* DIRECTIONS *
The response must be a precise copy of the records that follow.

******************************

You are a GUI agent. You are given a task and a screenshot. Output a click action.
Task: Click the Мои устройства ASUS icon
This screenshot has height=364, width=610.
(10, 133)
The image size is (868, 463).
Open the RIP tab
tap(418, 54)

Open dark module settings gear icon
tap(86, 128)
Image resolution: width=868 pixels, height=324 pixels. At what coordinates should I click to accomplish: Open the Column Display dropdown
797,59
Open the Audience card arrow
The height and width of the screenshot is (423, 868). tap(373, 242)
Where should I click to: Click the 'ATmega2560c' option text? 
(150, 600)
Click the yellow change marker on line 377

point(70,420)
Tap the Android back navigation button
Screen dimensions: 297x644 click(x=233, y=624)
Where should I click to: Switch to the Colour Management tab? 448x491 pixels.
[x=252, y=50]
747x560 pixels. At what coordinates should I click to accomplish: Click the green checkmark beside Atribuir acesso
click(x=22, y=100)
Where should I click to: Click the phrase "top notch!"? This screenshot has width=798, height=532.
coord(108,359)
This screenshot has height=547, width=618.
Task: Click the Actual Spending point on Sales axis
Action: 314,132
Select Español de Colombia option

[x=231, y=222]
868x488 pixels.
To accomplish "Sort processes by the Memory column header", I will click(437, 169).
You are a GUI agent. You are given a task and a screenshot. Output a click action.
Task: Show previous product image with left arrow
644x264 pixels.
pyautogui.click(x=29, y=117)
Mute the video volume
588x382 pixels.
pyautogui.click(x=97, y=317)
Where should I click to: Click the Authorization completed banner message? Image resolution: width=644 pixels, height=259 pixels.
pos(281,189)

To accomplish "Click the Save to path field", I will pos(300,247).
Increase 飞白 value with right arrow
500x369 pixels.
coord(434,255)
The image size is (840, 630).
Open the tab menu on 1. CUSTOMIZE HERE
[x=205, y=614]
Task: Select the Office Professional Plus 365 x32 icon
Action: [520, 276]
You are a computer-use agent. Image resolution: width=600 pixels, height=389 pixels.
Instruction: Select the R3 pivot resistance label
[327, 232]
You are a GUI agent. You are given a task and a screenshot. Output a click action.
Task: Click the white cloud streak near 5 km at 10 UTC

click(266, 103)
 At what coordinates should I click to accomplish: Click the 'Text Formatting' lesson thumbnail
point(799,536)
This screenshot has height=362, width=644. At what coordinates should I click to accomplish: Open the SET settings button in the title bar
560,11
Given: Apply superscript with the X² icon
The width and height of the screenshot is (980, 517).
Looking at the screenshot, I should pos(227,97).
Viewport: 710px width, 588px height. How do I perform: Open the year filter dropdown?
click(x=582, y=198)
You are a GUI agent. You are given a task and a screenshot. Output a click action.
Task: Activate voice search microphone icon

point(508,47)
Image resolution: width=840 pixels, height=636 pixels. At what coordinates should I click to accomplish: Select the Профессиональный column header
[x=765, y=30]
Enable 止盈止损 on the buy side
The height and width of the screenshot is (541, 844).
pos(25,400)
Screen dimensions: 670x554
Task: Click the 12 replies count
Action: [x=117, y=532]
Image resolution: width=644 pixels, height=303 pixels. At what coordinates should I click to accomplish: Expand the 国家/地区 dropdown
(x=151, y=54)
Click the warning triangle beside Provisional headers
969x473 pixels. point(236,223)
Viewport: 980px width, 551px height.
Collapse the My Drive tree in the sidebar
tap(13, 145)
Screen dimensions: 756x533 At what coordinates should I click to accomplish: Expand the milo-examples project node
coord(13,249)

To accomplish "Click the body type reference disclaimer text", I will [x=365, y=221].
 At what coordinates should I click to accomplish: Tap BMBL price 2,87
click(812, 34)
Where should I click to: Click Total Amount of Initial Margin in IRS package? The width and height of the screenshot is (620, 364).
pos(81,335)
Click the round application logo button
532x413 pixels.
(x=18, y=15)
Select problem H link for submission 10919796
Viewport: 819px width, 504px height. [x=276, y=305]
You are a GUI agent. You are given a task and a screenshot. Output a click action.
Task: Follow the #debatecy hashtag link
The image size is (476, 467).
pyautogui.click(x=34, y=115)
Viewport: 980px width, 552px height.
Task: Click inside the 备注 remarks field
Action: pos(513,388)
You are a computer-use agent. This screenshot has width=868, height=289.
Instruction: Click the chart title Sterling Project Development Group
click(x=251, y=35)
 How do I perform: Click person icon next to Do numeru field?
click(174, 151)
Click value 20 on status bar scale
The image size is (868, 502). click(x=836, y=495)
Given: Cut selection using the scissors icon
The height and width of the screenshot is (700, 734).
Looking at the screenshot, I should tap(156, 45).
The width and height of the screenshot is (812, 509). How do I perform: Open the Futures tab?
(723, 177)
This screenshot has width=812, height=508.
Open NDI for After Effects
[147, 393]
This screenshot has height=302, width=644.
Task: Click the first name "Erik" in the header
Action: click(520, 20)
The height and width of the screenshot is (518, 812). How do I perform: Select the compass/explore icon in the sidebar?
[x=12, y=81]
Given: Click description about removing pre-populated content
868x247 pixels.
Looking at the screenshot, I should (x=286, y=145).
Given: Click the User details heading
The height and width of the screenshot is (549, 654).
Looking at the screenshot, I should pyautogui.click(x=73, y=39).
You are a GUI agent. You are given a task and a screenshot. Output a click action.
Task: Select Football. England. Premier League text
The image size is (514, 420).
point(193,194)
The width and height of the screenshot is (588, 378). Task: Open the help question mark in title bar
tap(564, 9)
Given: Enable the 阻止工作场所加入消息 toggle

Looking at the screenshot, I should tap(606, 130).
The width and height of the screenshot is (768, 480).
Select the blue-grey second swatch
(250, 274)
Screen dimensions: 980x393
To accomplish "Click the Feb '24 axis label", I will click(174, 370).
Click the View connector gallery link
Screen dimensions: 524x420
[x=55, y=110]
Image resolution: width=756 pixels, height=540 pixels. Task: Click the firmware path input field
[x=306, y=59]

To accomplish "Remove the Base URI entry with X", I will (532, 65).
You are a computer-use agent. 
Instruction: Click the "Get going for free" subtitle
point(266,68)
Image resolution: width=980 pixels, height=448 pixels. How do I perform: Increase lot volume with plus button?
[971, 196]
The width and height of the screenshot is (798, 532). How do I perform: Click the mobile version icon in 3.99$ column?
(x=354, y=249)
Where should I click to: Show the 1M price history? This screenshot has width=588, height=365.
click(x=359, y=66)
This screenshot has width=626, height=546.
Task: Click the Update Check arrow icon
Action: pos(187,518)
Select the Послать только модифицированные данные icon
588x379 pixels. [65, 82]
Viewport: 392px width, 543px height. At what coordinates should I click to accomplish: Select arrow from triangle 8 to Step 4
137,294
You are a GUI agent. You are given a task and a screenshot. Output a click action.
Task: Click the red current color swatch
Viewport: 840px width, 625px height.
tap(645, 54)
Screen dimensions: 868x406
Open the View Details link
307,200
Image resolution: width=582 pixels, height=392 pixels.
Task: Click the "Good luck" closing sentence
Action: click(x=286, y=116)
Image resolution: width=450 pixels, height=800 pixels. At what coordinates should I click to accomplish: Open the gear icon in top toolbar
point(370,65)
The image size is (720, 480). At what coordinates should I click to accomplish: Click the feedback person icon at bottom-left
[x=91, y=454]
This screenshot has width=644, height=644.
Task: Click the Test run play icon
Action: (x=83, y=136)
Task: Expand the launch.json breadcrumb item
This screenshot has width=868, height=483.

******************************

* EXERCISE RESULT *
You are a GUI agent. You are given a task and a screenshot. Output a click action.
Task: Click the Мои устройства ASUS icon
This screenshot has height=364, width=610.
(10, 133)
The image size is (868, 463).
Open the RIP tab
tap(418, 54)

Open dark module settings gear icon
tap(86, 128)
Image resolution: width=868 pixels, height=324 pixels. At what coordinates should I click to accomplish: Open the Column Display dropdown
797,59
Open the Audience card arrow
The height and width of the screenshot is (423, 868). tap(373, 242)
Where should I click to: Click the 'ATmega2560c' option text? 
(150, 600)
Click the yellow change marker on line 377

point(70,420)
Tap the Android back navigation button
Screen dimensions: 297x644 click(x=233, y=624)
Where should I click to: Switch to the Colour Management tab? 448x491 pixels.
[x=252, y=50]
747x560 pixels. At what coordinates should I click to accomplish: Click the green checkmark beside Atribuir acesso
click(x=22, y=100)
Where should I click to: Click the phrase "top notch!"? This screenshot has width=798, height=532.
coord(108,359)
This screenshot has height=547, width=618.
Task: Click the Actual Spending point on Sales axis
Action: 314,132
Select Español de Colombia option

[x=231, y=222]
868x488 pixels.
To accomplish "Sort processes by the Memory column header", I will click(437, 169).
You are a GUI agent. You are given a task and a screenshot. Output a click action.
Task: Show previous product image with left arrow
644x264 pixels.
pyautogui.click(x=29, y=117)
Mute the video volume
588x382 pixels.
pyautogui.click(x=97, y=317)
Where should I click to: Click the Authorization completed banner message? Image resolution: width=644 pixels, height=259 pixels.
pos(281,189)

To accomplish "Click the Save to path field", I will pos(300,247).
Increase 飞白 value with right arrow
500x369 pixels.
coord(434,255)
The image size is (840, 630).
Open the tab menu on 1. CUSTOMIZE HERE
[x=205, y=614]
Task: Select the Office Professional Plus 365 x32 icon
Action: [520, 276]
You are a computer-use agent. Image resolution: width=600 pixels, height=389 pixels.
Instruction: Select the R3 pivot resistance label
[327, 232]
You are a GUI agent. You are given a task and a screenshot. Output a click action.
Task: Click the white cloud streak near 5 km at 10 UTC

click(266, 103)
 At what coordinates should I click to accomplish: Click the 'Text Formatting' lesson thumbnail
point(799,536)
This screenshot has height=362, width=644. At what coordinates should I click to accomplish: Open the SET settings button in the title bar
560,11
Given: Apply superscript with the X² icon
The width and height of the screenshot is (980, 517).
Looking at the screenshot, I should pos(227,97).
Viewport: 710px width, 588px height. How do I perform: Open the year filter dropdown?
click(x=582, y=198)
You are a GUI agent. You are given a task and a screenshot. Output a click action.
Task: Activate voice search microphone icon

point(508,47)
Image resolution: width=840 pixels, height=636 pixels. At what coordinates should I click to accomplish: Select the Профессиональный column header
[x=765, y=30]
Enable 止盈止损 on the buy side
The height and width of the screenshot is (541, 844).
pos(25,400)
Screen dimensions: 670x554
Task: Click the 12 replies count
Action: [x=117, y=532]
Image resolution: width=644 pixels, height=303 pixels. At what coordinates should I click to accomplish: Expand the 国家/地区 dropdown
(x=151, y=54)
Click the warning triangle beside Provisional headers
969x473 pixels. point(236,223)
Viewport: 980px width, 551px height.
Collapse the My Drive tree in the sidebar
tap(13, 145)
Screen dimensions: 756x533 At what coordinates should I click to accomplish: Expand the milo-examples project node
coord(13,249)

To accomplish "Click the body type reference disclaimer text", I will [x=365, y=221].
 At what coordinates should I click to accomplish: Tap BMBL price 2,87
click(812, 34)
Where should I click to: Click Total Amount of Initial Margin in IRS package? The width and height of the screenshot is (620, 364).
pos(81,335)
Click the round application logo button
532x413 pixels.
(x=18, y=15)
Select problem H link for submission 10919796
Viewport: 819px width, 504px height. [x=276, y=305]
You are a GUI agent. You are given a task and a screenshot. Output a click action.
Task: Follow the #debatecy hashtag link
The image size is (476, 467).
pyautogui.click(x=34, y=115)
Viewport: 980px width, 552px height.
Task: Click inside the 备注 remarks field
Action: pos(513,388)
You are a computer-use agent. This screenshot has width=868, height=289.
Instruction: Click the chart title Sterling Project Development Group
click(x=251, y=35)
 How do I perform: Click person icon next to Do numeru field?
click(174, 151)
Click value 20 on status bar scale
The image size is (868, 502). click(x=836, y=495)
Given: Cut selection using the scissors icon
The height and width of the screenshot is (700, 734).
Looking at the screenshot, I should tap(156, 45).
The width and height of the screenshot is (812, 509). How do I perform: Open the Futures tab?
(723, 177)
This screenshot has width=812, height=508.
Open NDI for After Effects
[147, 393]
This screenshot has height=302, width=644.
Task: Click the first name "Erik" in the header
Action: click(520, 20)
The height and width of the screenshot is (518, 812). How do I perform: Select the compass/explore icon in the sidebar?
[x=12, y=81]
Given: Click description about removing pre-populated content
868x247 pixels.
Looking at the screenshot, I should (x=286, y=145).
Given: Click the User details heading
The height and width of the screenshot is (549, 654).
Looking at the screenshot, I should pyautogui.click(x=73, y=39).
You are a GUI agent. You are given a task and a screenshot. Output a click action.
Task: Select Football. England. Premier League text
The image size is (514, 420).
point(193,194)
The width and height of the screenshot is (588, 378). Task: Open the help question mark in title bar
tap(564, 9)
Given: Enable the 阻止工作场所加入消息 toggle

Looking at the screenshot, I should tap(606, 130).
The width and height of the screenshot is (768, 480).
Select the blue-grey second swatch
(250, 274)
Screen dimensions: 980x393
To accomplish "Click the Feb '24 axis label", I will click(174, 370).
Click the View connector gallery link
Screen dimensions: 524x420
[x=55, y=110]
Image resolution: width=756 pixels, height=540 pixels. Task: Click the firmware path input field
[x=306, y=59]

To accomplish "Remove the Base URI entry with X", I will (532, 65).
You are a computer-use agent. 
Instruction: Click the "Get going for free" subtitle
point(266,68)
Image resolution: width=980 pixels, height=448 pixels. How do I perform: Increase lot volume with plus button?
[971, 196]
The width and height of the screenshot is (798, 532). How do I perform: Click the mobile version icon in 3.99$ column?
(x=354, y=249)
Where should I click to: Show the 1M price history? This screenshot has width=588, height=365.
click(x=359, y=66)
This screenshot has width=626, height=546.
Task: Click the Update Check arrow icon
Action: pos(187,518)
Select the Послать только модифицированные данные icon
588x379 pixels. [65, 82]
Viewport: 392px width, 543px height. At what coordinates should I click to accomplish: Select arrow from triangle 8 to Step 4
137,294
You are a GUI agent. You are given a task and a screenshot. Output a click action.
Task: Click the red current color swatch
Viewport: 840px width, 625px height.
tap(645, 54)
Screen dimensions: 868x406
Open the View Details link
307,200
Image resolution: width=582 pixels, height=392 pixels.
Task: Click the "Good luck" closing sentence
Action: click(x=286, y=116)
Image resolution: width=450 pixels, height=800 pixels. At what coordinates should I click to accomplish: Open the gear icon in top toolbar
point(370,65)
The image size is (720, 480). At what coordinates should I click to accomplish: Click the feedback person icon at bottom-left
[x=91, y=454]
This screenshot has width=644, height=644.
Task: Click the Test run play icon
Action: (x=83, y=136)
Task: Expand the launch.json breadcrumb item
This screenshot has width=868, height=483.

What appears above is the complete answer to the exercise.